From CEO Dayna Del Val
This morning, I was reading this article in Forbes by Michael C. Wenderoth, and I was particularly struck, again, by how often the arts sector parallels the corporate one but is rarely afforded the same level of admiration for doing work that seems commonplace to our sector’s day to day lives. Mr Wenderoth notes, “Constraints are, counterintuitively, critical for creativity, which is why they are an integral part of how the most innovative people and organizations operate.”
Covid-19 has surely created the greatest constraint, regardless our line of work or time in life, in the modern era. And it has had myriad devastating effects in ways we are likely to feel for years to come, perhaps even generations.
But it has also done something incredible: it has forced our collective hand. It has taken away our ability to say, “But we’ve always done it this way.” Covid-19 has removed our capacity to gather, mindlessly, accidentally and intentionally. And that means it has shattered how arts organizations do just about every single aspect of their missions because nearly every arts nonprofit is charged with creating community, whether through classes, workshops, lectures, openings, performances, fundraisers and more.
So what can be done when community, as we’ve always defined it, is cut off at the knees?

◆ **PROVIDED RECORDS**
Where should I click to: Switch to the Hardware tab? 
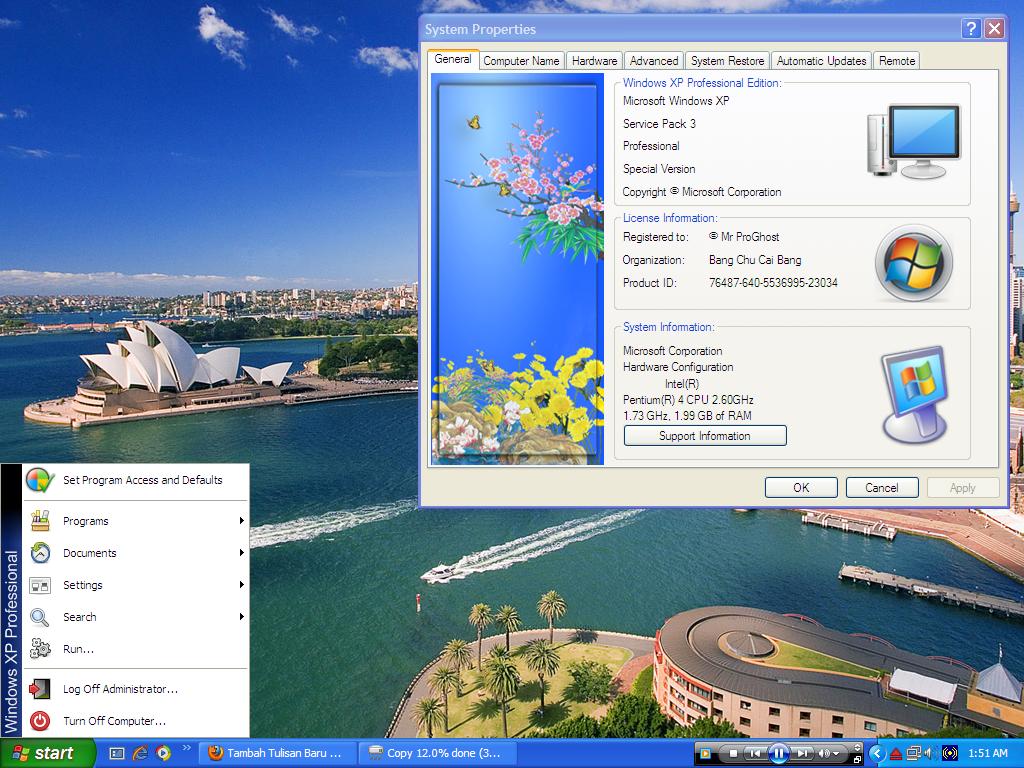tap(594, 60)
---
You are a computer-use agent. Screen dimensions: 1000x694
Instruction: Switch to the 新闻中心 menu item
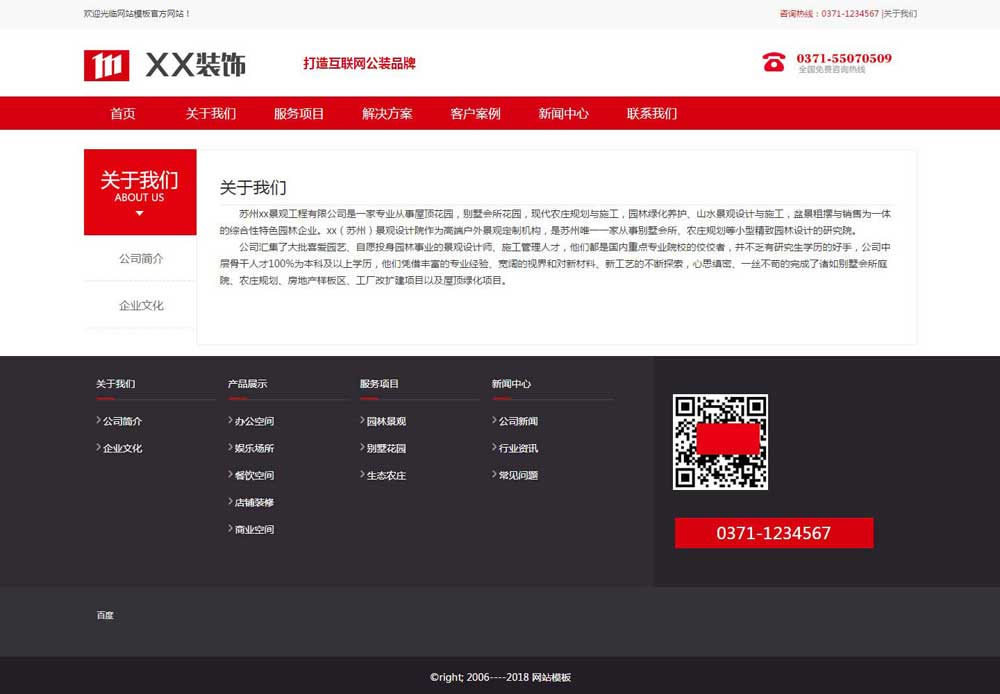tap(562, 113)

◆ **PROBLEM DETAILS**
Rewrite everything from "Covid-19 has surely" down to "at the knees?" in the piece on constraints and creativity, swapping "community" for "connection".

◆ **TASK SOLUTION**
Covid-19 has surely created the greatest constraint, regardless our line of work or time in life, in the modern era. And it has had myriad devastating effects in ways we are likely to feel for years to come, perhaps even generations.
But it has also done something incredible: it has forced our collective hand. It has taken away our ability to say, “But we’ve always done it this way.” Covid-19 has removed our capacity to gather, mindlessly, accidentally and intentionally. And that means it has shattered how arts organizations do just about every single aspect of their missions because nearly every arts nonprofit is charged with creating connection, whether through classes, workshops, lectures, openings, performances, fundraisers and more.
So what can be done when connection, as we’ve always defined it, is cut off at the knees?